Page excerpt: Begin

Large language models (LLMs) are a form of artificial intelligence (AI) with the potential to transform medicine. The past two years alone have seen everything from research on language model development and the use of LLMs for clinical applications to pilots of LLMs to support the clinical workflow.
The 2015 Transparent Reporting of a multivariable prediction model for Individual Prognosis or Diagnosis (TRIPOD) initiative established minimum reporting standards for diagnosis and prognostic prediction model studies. TRIPOD+AI, a TRIPOD extension released in 2024, added best practices for predictive and prognostic AI research.
Neither of these guidelines, however, specifically addresses LLMs. To fill this gap, a team of investigators created TRIPOD-LLM, a tool that standardizes reporting guidelines for authors of studies focused on biomedical and healthcare LLMs. A statement announcing TRIPOD-LLM was published in Nature Medicine.
“TRIPOD+AI was being developed as LLMs were coming on the scene. Because of how quickly things were changing in the field, the authors explicitly excluded LLMs and generative AI,” says corresponding author Danielle S. Bitterman, MD, an AI researcher and radiation oncologist at Brigham and Women’s Hospital. “With TRIPOD-LLM, we’re accounting for the unique considerations and complications that LLMs present.”
“The novel complexities introduced by LLMs,” wrote the authors of the Nature Medicine statement, “include concerns regarding hallucinations, omissions, reliability, explainability, reproducibility, privacy, and biases being propagated downstream, which can adversely affect clinical decision-making and patient care.”
In addition, Dr. Bitterman notes that “the open-ended nature of generative AI and LLMs raise new considerations for research reporting.”
Making LLM Research Reporting More Transparent
The rapid growth of biomedical and healthcare LLMs sparked conversations among the team behind the TRIPOD and TRIPOD+AI efforts, national language processing researchers, and clinical researchers. The groups coalesced into a larger group of about two dozen individuals united in their concern over the need for more transparency in the reporting of LLM research.
These individuals became the author team behind TRIPOD-LLM, which aims to “enhance reproducibility and research quality while also ensuring others can understand the results and implications of the research,” according to Dr. Bitterman.
Released in July 2024, TRIPOD-LLM provides a comprehensive checklist that users can complete online or via a downloadable PDF. The tool collects all information necessary for robust reporting of studies that are developing, tuning, prompt engineering, or evaluating an LLM, from title and abstract through results and discussion.
In her experience as a researcher, Dr. Bitterman has found that filling out checklists like TRIPOD-LLM can be arduous. Mindful that TRIPOD-LLM would add some reporting burden, she and her co-workers tried to make using it as easy as possible.

Page excerpt: End

Task list:
- A) Rewrite the passage on TRIPOD-LLM from "Neither of these" up to and including "in Nature Medicine.", putting "researchers" in place of "investigators".
- B) Carry on the passage on TRIPOD-LLM from the point where it stops.
The listing that follows has nothing to do with the passage on TRIPOD-LLM.

Data shown: Begin

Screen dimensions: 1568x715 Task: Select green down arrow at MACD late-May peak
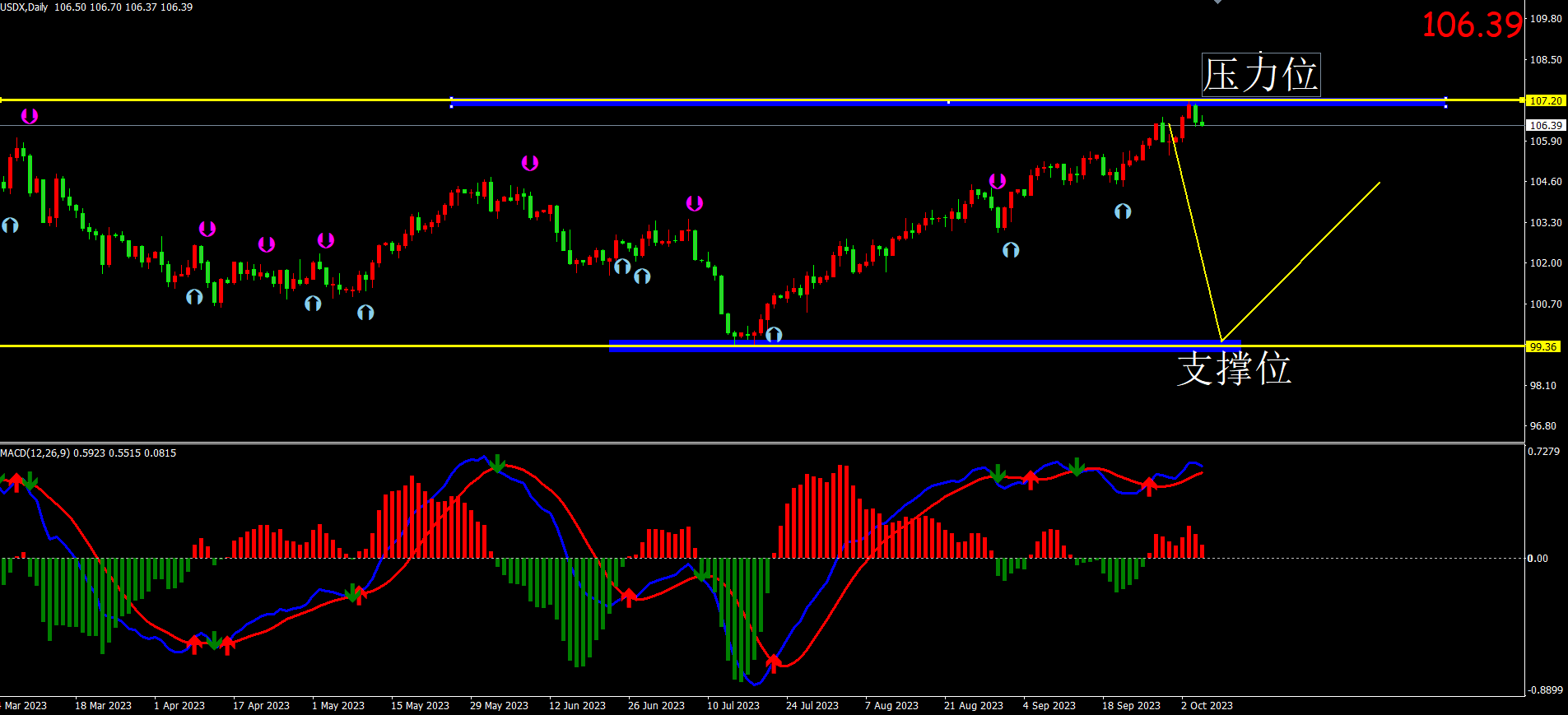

Data shown: End

Answers for the tasks:
- A)
Neither of these guidelines, however, specifically addresses LLMs. To fill this gap, a team of researchers created TRIPOD-LLM, a tool that standardizes reporting guidelines for authors of studies focused on biomedical and healthcare LLMs. A statement announcing TRIPOD-LLM was published in Nature Medicine.

- B)
“Our hope is that when they start planning their research, users leverage it to understand what types of information they should be keeping track of, controlling for, and ultimately reporting to have a final research product that is as reproducible and transparent as possible,” she says. “It is also a resource for readers to assess the quality of LLM research.”
Living Document Will Evolve With the Field
Generative AI and LLMs are advancing rapidly. As a result, TRIPOD-LLM was conceived as a living document whose reporting recommendations would evolve as the field evolves.
“As more research comes out about these models, what we need to know in LLM-focused studies will likely change,” Dr. Bitterman says. “We’re going to solicit external comments and revisit the guidelines periodically based on the input we receive.”
LLM researchers and developers, journal editors, and healthcare professionals are among those whom TRIPOD-LLM will help navigate the LLM field. Dr. Bitterman expects researchers will comprise the largest percentage of users. Her long-term wish is that journal editors will ask researchers to report the checklist alongside their research.
“As has been done with other TRIPOD guidelines, I hope that editors and peer reviewers will use it as a guide to ensure the manuscript they’re reviewing has reported all the information needed to accept it for publication,” she adds.
Dr. Bitterman notes that many of the same considerations that apply when evaluating LLMs and other forms of generative AI for research are also relevant when evaluating models before clinical implementation. Innovation, she says, must be balanced with safety.
“The details of that evaluation and monitoring at a larger scale is a research question that my lab is really interested in,” she concludes. “How we support that process will be essential for the safe translation of these models.”